Reasons for such a result

There can be a lot of reasons explaining this misrepresentation. We can certainly not point out the reason for a widespread misunderstanding, but we can surely analyse it. Here are a few of them:

  • Overconfidence and overestimation of knowledge. For example, some participant will argue about why not to take Term Insurance even though they are wrong but do not know it.
  • They have no idea about where others belong in the category.
  • They underestimate the process of financial planning; they think they can do it well even though they may not have the knowledge and/or experience.
  • We all know that this rat race in the present scenario is forcing one person above the other. This upward move is pushing them to believe they are something they are actually not. This belief makes them feel superior which leads to overconfidence, overestimation and higher expectation.
  • People are more surrounded by their own beliefs rather than their interaction and communication with others. Even if they come across someone above their mental strength, their overconfidence does not let them accept that and does not let them learn. This mentality continuously gives them the wrong feedback and an idea about the world around them, which makes them lose their perception.
  • The process of Financial Planning is not a child’s play. It is not a one-time activity, and needs constant reviewing and updating of one’s knowledge. Hence, only the person who has much experience and is in the know of things can excel in this field.

Effect of This Thinking

Most people live with the belief that Financial Planning is something they can do themselves without any professional help. Hence, more often than not, things go awry in the end. They do not understand the goal of Financial Planning.

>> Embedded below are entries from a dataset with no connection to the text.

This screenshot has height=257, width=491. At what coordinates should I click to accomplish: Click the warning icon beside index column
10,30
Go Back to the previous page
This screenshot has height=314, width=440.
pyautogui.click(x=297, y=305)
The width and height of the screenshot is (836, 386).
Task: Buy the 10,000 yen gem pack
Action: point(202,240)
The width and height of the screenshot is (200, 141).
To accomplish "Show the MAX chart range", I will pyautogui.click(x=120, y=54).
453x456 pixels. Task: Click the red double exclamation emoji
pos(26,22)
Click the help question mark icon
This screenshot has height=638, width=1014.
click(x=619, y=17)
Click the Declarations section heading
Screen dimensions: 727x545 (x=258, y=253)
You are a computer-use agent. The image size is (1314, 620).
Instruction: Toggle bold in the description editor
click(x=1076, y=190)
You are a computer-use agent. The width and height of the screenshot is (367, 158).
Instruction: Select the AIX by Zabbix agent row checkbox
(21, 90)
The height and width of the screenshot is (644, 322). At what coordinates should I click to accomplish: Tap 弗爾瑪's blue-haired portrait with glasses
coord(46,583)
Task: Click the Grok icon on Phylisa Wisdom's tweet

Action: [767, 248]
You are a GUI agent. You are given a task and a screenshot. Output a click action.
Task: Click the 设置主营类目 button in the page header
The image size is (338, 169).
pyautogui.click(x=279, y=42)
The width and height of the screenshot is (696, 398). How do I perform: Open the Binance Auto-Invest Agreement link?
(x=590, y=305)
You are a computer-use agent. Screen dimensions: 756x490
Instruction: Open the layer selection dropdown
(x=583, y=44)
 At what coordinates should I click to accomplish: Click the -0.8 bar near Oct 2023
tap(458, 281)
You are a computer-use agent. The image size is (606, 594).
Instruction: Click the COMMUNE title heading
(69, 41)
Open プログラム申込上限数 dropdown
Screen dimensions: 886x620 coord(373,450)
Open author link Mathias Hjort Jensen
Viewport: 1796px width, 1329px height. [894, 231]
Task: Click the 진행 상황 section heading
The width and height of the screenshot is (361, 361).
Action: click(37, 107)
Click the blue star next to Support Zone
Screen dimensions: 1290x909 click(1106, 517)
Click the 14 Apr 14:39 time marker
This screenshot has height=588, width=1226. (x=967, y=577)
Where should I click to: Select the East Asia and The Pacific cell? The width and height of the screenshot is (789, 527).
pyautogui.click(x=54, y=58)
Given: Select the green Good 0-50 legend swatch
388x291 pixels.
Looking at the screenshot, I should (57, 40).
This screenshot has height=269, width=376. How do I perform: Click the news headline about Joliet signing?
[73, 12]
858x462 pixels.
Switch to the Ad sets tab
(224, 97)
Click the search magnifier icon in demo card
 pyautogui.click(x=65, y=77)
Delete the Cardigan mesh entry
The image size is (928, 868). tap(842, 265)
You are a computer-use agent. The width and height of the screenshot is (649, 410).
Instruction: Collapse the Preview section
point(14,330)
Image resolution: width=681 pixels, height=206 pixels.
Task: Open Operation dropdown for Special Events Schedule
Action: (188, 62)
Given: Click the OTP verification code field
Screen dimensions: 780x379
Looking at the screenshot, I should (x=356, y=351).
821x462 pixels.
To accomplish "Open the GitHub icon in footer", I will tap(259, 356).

It causes delay in the process of Financial Planning and hence causes the situation to become worse. They do not know whether or not a Financial Product suits them. It is a comparison between “Thinking” and “Reality”.

So why is Financial Planning required?

To summarize the points discussed above, a few important reasons why financial planning is required:

  • Envisioning the short-term and long-term objectives
  • Driving performances
  • Meeting and overachieving internal and external expectations
  • Timely identification and correction of financial or operational concerns
  • Strategic analysis
  • Identifying opportunities and providing decision support to capitalize them

Let us take American families as an example. The study reports that although 82% of Americans are optimistic about their financial futures, Americans in reality are not adequately saving or protecting their finances. From saving habits and financial goals, to life insurance coverage and retirement saving tools, Americans have a lot to do when it comes to protecting their financial futures. Americans cannot just “hope for the best”; they must take a critical look at where they are placed financially and lay out a clear roadmap that guides them to their hopes and dreams.

Some studies show the difference between Reality and Perception:

Savings Habits

Perception: Most Americans (82%) are optimistic about their financial futures.

Reality: Nearly four in 10, more than 77 million Americans, say that they live paycheck to paycheck and are not able to put money into savings.

Life Insurance

Perception: More than seven in 10 Americans are confident that they have sufficient life insurance.

Reality: Only 12% Americans report having the industry recommended coverage of seven or more times the family’s annual income.

Retirement Savings

Perception: Majority of Americans (58%) are not worried about outliving their retirement savings.

Reality: Many Americans are not utilizing a full range of retirement tools. Social Security is the most prominent source of retirement income over other retirement savings tools, with a fifth of Americans reporting that it is their only or main source of retirement income.